New Augmented Reality Collective group powers up on campus

The club’s gear was donated by Microsoft and they offer students opportunities to learn more about the future of technology.

Brandon Bogdalek, officer of the University's Augmented Reality Collective, demonstrates how to use a HoloLens, an augmented reality device, at the group's meeting in the Coffman Memorial Union Theater on Oct. 9, 2016. The device is one of a few devices the group works with.

Maddy Fox

Brandon Bogdalek, officer of the University’s Augmented Reality Collective, demonstrates how to use a HoloLens, an augmented reality device, at the group’s meeting in the Coffman Memorial Union Theater on Oct. 9, 2016. The device is one of a few devices the group works with.

David Clarey

A new campus club was recently outfitted with thousands of dollars in futuristic gear by Microsoft.

The Augmented Reality Collective (ARC), which first met Monday night, is where students got a chance to see the $3,000 headset in action.

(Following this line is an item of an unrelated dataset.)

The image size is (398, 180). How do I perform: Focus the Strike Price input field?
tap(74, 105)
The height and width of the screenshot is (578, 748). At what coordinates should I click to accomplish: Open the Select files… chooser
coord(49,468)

As they gathered to watch demos of the gear, ARC President Dan Yao told the group augmented reality is the future, and this was their chance to get on board.

That future will include seamless integration of technology into everyday life, said Brandon Bogdalek, biology senior and ARC’s corporate relations officer. At the meeting, Bogdalek showcased how the Microsoft HoloLens can show users anything from a Netflix movie to a model of the solar system on a wall or in the air before them.

“AR [augmented reality] is something you can do in the daily sense,“ Yao said. “I wanted to bring AR to campus … and bring this field to the University.”

At the meeting, Bogdalek said AR is predicted to reach a value of $120 billion as a field by 2020, making it exciting even for those not involved in its technical side.

“That’s a lot of money, and to be able to to use such a cool technology and to maybe have a piece of that — I think anybody would be excited about those numbers,” he said.

The club began when Yao worked on his senior design project with Microsoft, where they showed interest in helping to form an augmented reality club.

The opportunity to work with Microsoft and potentially others is a give-and-take relationship, he said, where the club is expected to find and develop new applications that use the technology.

To hold their end of the bargain, Yao said the club has three project teams on top of general membership. These teams are highly selective, akin to a job, and will each develop a new application for an augmented reality device by the end of the year.

Yao said the club is working to form a similar relationship with Google, but first they need to prove what they can do.

Bogdalek said he’s also had preliminary discussions with Worrell, a medical technology company he interns for. He and Yao said they’ve also reached out to local companies such as Target for partnerships.

“The biggest challenge right now … is getting businesses to understand the potential of augmented reality,” Bogdalek said.

As a biomedical engineering student, freshman Jamie Walters said she was blown away by their presentation.

She first gained exposure to the technology by playing virtual reality games with friends. Not long after, she started to realize the expanded potential for the similar, but more versatile, augmented reality.

“I knew when I came to the U … I would want to do something with that technology,” she said. “I am absolutely mind-blown … it’s so uplifting to think there’s an opportunity to [help grow the field.]”

During the presentation, Yao, spurred by comments about the money possibilities in the field, jokingly asked, “Who wants to do a startup?”

Yao said he and Bogdalek have discussed creating a start-up before, but added that everything is just talk at the moment and his focus is on the club.

“What I want to see is just massive amounts of potential being built through this group,“ he said.